Despite the recognisable physical features which characterise Down’s syndrome individuals — broad, flat face, protruding tongue, small nose and mouth, distinctive epicanthal folds, and slanted eyes — there is considerably more variability in the presentation of features in Down’s syndrome than in the same features in the normal population. This means that the degree of mental retardation and of growth delay (for instance) will vary quite widely from individual to individual; it also means that research findings, especially from small samples, and particularly from individuals sharing a similar environment, should be applied to larger populations with great care.

Nutritional Intervention

When, in 1940, Dr Henry Turkel was approached by the father of a Down’s Syndrome child, and asked to treat his child, very little was known about the causes of Down’s Syndrome (DS). However, Dr Turkel did know that “all living cells require proper nutrients in optimal quantities for the specific cell to develop normally” (1974). His experience treating diabetes, allergies and arteriosclerosis, using what would now be known as an orthomolecular approach, was the foundation of his methodology. With the aim of “removal of the harmful expression of the genes by removing the accumulating metabolites” he created a series of medicines known as the U series. These were designed to have a “simultaneous and synergistic” (1963) effect. However, though he claimed considerable success in diminishing inborn structural, functional and chemical abnormalities and produced photographs and X-rays of his subjects as evidence, Dr Turkel never performed a controlled trial of his treatment.

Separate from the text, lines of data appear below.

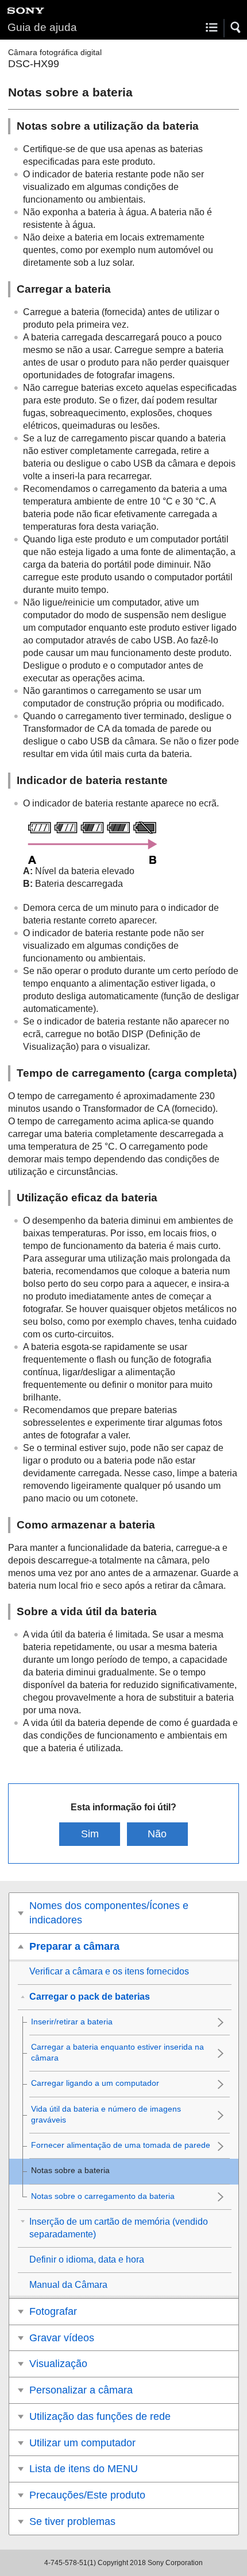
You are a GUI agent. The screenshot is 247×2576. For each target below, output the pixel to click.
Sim (90, 1834)
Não (157, 1834)
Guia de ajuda (42, 27)
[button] (236, 28)
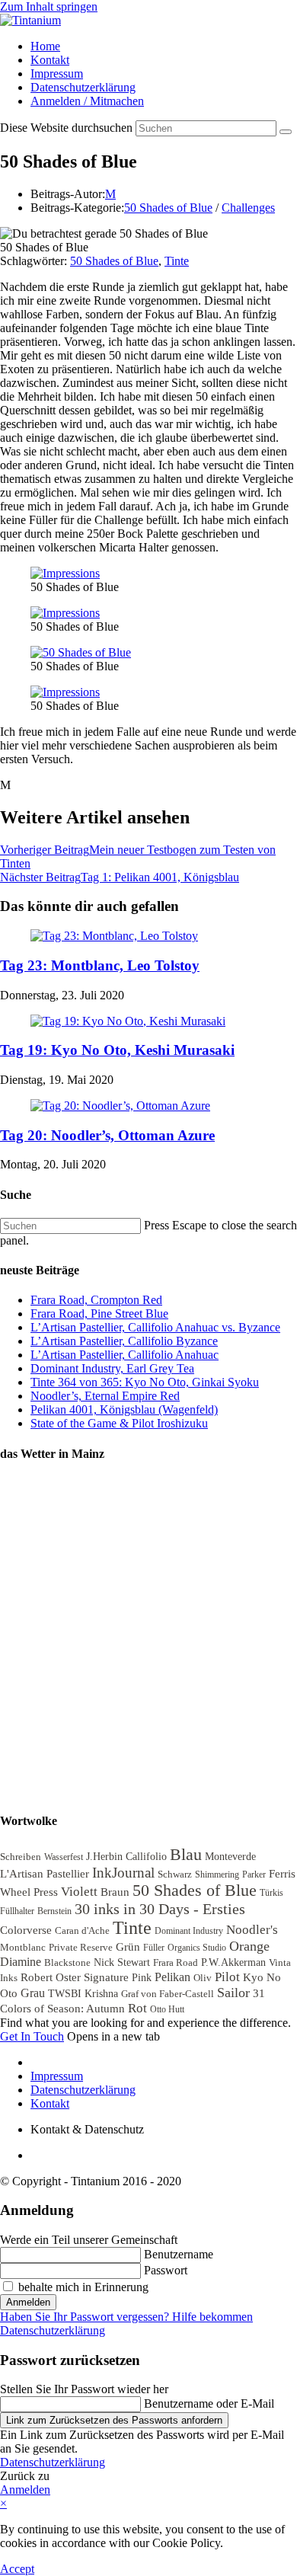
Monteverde (230, 1856)
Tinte (176, 260)
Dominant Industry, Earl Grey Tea (112, 1368)
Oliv (202, 1977)
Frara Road (175, 1962)
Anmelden (28, 2302)
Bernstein (54, 1911)
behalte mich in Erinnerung (81, 2286)
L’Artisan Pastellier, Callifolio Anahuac (124, 1354)
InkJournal (123, 1873)
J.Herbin (104, 1856)
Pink (142, 1977)
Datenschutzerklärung (83, 87)
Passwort (165, 2270)
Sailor (233, 1992)
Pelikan (172, 1976)
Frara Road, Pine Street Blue (99, 1313)
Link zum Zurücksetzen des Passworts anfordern (114, 2420)
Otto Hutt (167, 2009)
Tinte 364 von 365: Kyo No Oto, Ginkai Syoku (144, 1382)
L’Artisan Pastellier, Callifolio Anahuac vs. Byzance (155, 1327)
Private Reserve (81, 1947)
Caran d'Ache (82, 1930)
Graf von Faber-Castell (167, 1993)
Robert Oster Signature (75, 1977)
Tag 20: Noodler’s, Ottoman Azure (107, 1135)
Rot (137, 2008)
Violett (79, 1891)
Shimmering (217, 1874)
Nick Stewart (122, 1962)
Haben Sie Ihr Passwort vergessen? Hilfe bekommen (126, 2316)
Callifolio (146, 1856)
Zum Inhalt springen (48, 6)
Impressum (56, 73)
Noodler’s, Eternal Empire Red (105, 1395)
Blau (186, 1854)
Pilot (227, 1977)
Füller (153, 1947)
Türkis (271, 1892)
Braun (115, 1891)
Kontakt (49, 59)
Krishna (101, 1993)
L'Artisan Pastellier (44, 1873)
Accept (17, 2568)
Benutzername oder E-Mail (209, 2403)
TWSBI (64, 1993)
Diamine (20, 1961)
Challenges (248, 207)
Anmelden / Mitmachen (87, 100)
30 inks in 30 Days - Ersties (160, 1908)
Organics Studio (197, 1947)
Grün (128, 1946)
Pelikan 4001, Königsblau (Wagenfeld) (124, 1409)
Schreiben (20, 1856)
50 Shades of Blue (168, 207)
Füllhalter (17, 1911)
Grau (33, 1992)
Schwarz (175, 1874)
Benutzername (178, 2254)
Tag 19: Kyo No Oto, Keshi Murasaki (117, 1050)
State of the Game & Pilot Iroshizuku (119, 1423)
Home (45, 46)
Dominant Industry (189, 1931)
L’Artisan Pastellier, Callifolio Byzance (124, 1340)
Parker (254, 1874)
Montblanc (23, 1947)
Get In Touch (32, 2036)
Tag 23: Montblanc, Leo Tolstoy (100, 965)
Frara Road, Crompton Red (96, 1299)
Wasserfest (63, 1857)
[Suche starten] (285, 131)
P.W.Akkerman (233, 1962)
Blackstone (67, 1962)
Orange (249, 1946)
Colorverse (26, 1930)
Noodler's (252, 1929)
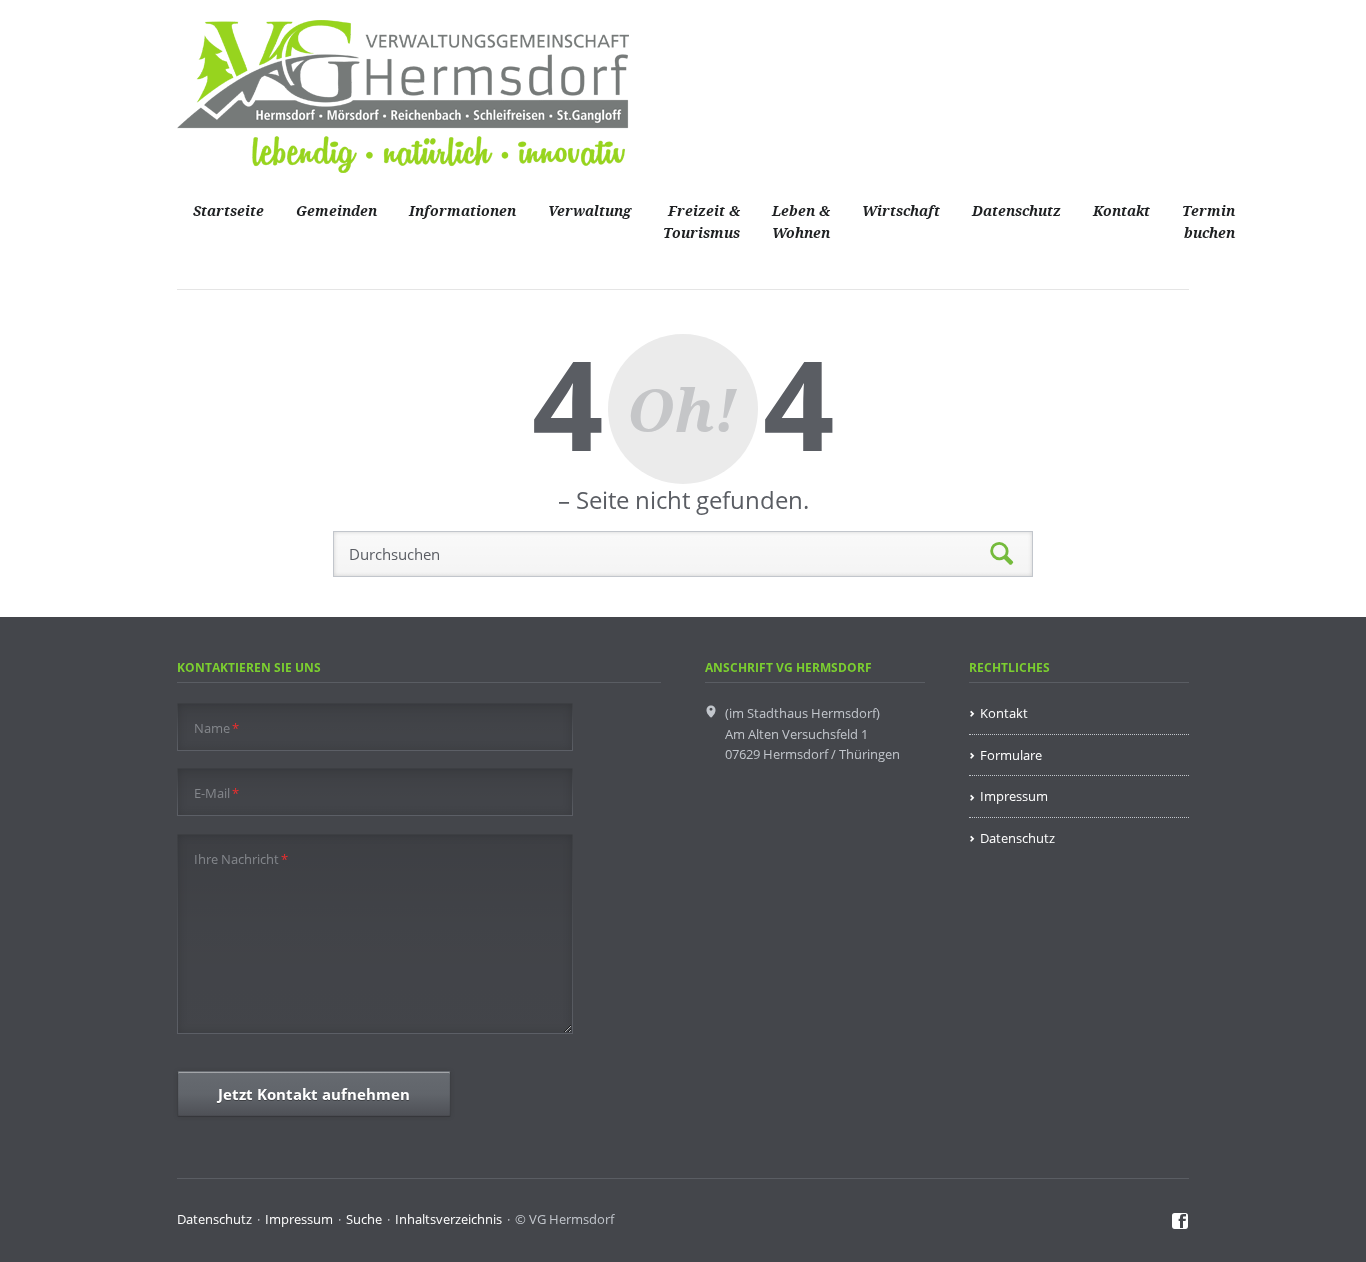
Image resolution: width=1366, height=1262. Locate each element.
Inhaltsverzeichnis (448, 1219)
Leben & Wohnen (801, 222)
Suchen (1001, 554)
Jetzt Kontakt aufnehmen (314, 1094)
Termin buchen (1208, 222)
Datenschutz (1016, 211)
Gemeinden (336, 211)
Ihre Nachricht (241, 858)
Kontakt (1121, 211)
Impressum (1014, 796)
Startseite (228, 211)
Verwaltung (589, 211)
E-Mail (216, 792)
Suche (364, 1219)
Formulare (1011, 755)
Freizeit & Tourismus (701, 222)
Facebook (1180, 1222)
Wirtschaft (901, 211)
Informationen (462, 211)
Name (216, 727)
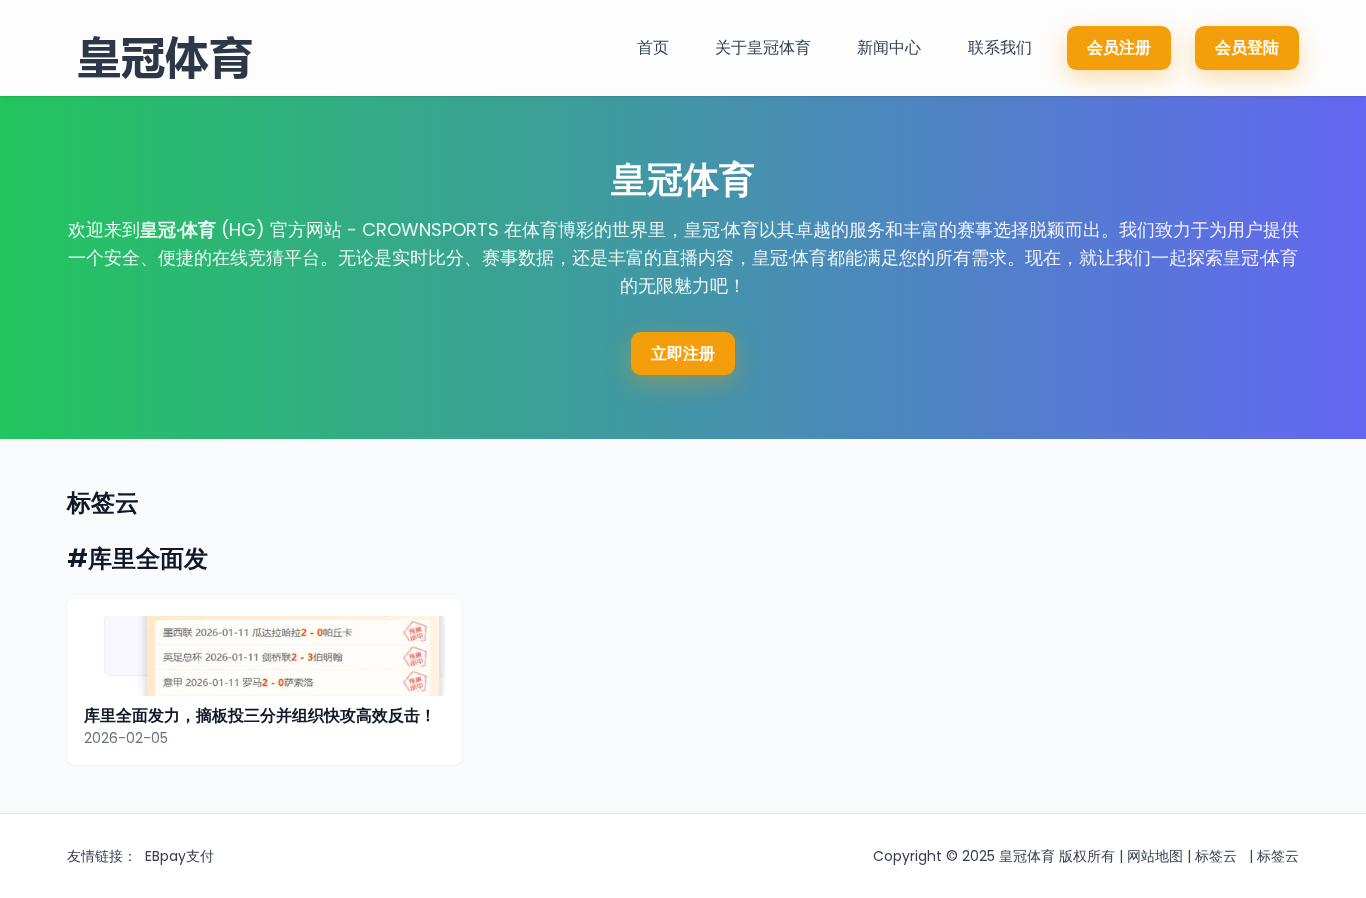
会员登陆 (1247, 47)
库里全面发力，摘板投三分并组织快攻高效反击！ (260, 715)
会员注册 (1119, 47)
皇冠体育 (1027, 856)
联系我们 (1000, 47)
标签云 (1216, 856)
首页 (653, 47)
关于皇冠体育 (763, 47)
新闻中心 (889, 47)
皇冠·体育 (178, 229)
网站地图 (1155, 856)
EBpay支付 (179, 856)
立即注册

Since then there have been other claims of success treating DS subjects with nutritional therapies but none that have been sustained (Sylvester, 1984). For instance, Harrell et al (1981) found that nutritional supplements were beneficial for DS children, affecting IQ, height, vision, appearance, and general achievement. However, attempts to replicate these results have failed so far (Weathers, 1984; Bennett et al, 1983; Smith, 1984), leading to disagreements on the letters pages of The Lancet (Sept. 1983) and The Journal of Paediatrics (March 1985).

Zinc and its links with Down's syndrome

This paper considers a single nutrient, zinc, and its place in supporting people with Down’s syndrome. The importance of zinc is suggested by the many disease states found in DS that have also been observed in subjects with zinc deficiency. These include diabetes mellitus, dwarfism, hypogonadism, atherosclerosis, vitamin A deficiency night blindness, cirrhosis of the liver, myeloid leukaemia (Milunsky, 1970), and hyperthyroidism and hypothyroidism (Napolitano et al, 1990). Fabris et al (1993) cite the importance of zinc in the homeostatic networks found to be altered in DS, namely nervous, neuroendocrine and immune, and their interrelationship, plus a reduced turnover of this mineral, leading to the hypothesis that zinc deficiency could be implicated in at least some of the DS phenotype.

“Zinc forms part of the composition of at least 160 different enzymes. Indeed, zinc is the most widely used mineral in enzymes” (Graham and Odent, 1986). It is vital for protein, essential fatty acid and carbohydrate metabolism, and for DNA synthesis, and can be used to detoxify lead and mercury (ibid.). The body only has a small pool of biologically available zinc, and a rapid turnover, meaning that deficiency signs appear very quickly (Passwater and Cranton, 1983).